_The task_
Reproduce the rows below, substituting "Objective" for every occurrence of "Task" and leaving everything else unchanged.

Entries on target coordinates
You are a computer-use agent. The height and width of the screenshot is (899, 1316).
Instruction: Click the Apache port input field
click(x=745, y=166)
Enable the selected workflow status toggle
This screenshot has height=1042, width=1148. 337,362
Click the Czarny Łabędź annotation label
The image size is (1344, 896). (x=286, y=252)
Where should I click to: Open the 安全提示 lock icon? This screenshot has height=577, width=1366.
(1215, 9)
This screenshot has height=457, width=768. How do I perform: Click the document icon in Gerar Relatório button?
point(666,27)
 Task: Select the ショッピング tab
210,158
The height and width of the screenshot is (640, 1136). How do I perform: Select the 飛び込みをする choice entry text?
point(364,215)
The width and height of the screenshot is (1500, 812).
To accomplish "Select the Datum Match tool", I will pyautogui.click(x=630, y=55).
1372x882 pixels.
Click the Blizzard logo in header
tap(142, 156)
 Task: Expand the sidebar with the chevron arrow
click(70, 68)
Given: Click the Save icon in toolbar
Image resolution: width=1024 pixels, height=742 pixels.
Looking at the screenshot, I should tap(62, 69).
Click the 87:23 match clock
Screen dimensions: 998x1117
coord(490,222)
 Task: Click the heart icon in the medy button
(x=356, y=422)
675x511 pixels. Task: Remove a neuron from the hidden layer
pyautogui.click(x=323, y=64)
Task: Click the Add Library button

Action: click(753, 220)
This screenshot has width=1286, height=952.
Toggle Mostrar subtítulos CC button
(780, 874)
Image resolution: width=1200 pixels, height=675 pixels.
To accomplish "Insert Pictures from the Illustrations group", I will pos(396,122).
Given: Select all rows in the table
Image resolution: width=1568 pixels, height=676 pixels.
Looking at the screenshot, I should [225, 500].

_Response to the exercise_
You are a computer-use agent. The height and width of the screenshot is (899, 1316).
Instruction: Click the Apache port input field
click(x=745, y=166)
Enable the selected workflow status toggle
This screenshot has height=1042, width=1148. 337,362
Click the Czarny Łabędź annotation label
The image size is (1344, 896). (x=286, y=252)
Where should I click to: Open the 安全提示 lock icon? This screenshot has height=577, width=1366.
(1215, 9)
This screenshot has height=457, width=768. How do I perform: Click the document icon in Gerar Relatório button?
point(666,27)
 Objective: Select the ショッピング tab
210,158
The height and width of the screenshot is (640, 1136). How do I perform: Select the 飛び込みをする choice entry text?
point(364,215)
The width and height of the screenshot is (1500, 812).
To accomplish "Select the Datum Match tool", I will pyautogui.click(x=630, y=55).
1372x882 pixels.
Click the Blizzard logo in header
tap(142, 156)
 Objective: Expand the sidebar with the chevron arrow
click(70, 68)
Given: Click the Save icon in toolbar
Image resolution: width=1024 pixels, height=742 pixels.
Looking at the screenshot, I should tap(62, 69).
Click the 87:23 match clock
Screen dimensions: 998x1117
coord(490,222)
 Objective: Click the heart icon in the medy button
(x=356, y=422)
675x511 pixels. Objective: Remove a neuron from the hidden layer
pyautogui.click(x=323, y=64)
Objective: Click the Add Library button

Action: click(753, 220)
This screenshot has width=1286, height=952.
Toggle Mostrar subtítulos CC button
(780, 874)
Image resolution: width=1200 pixels, height=675 pixels.
To accomplish "Insert Pictures from the Illustrations group", I will pos(396,122).
Given: Select all rows in the table
Image resolution: width=1568 pixels, height=676 pixels.
Looking at the screenshot, I should [225, 500].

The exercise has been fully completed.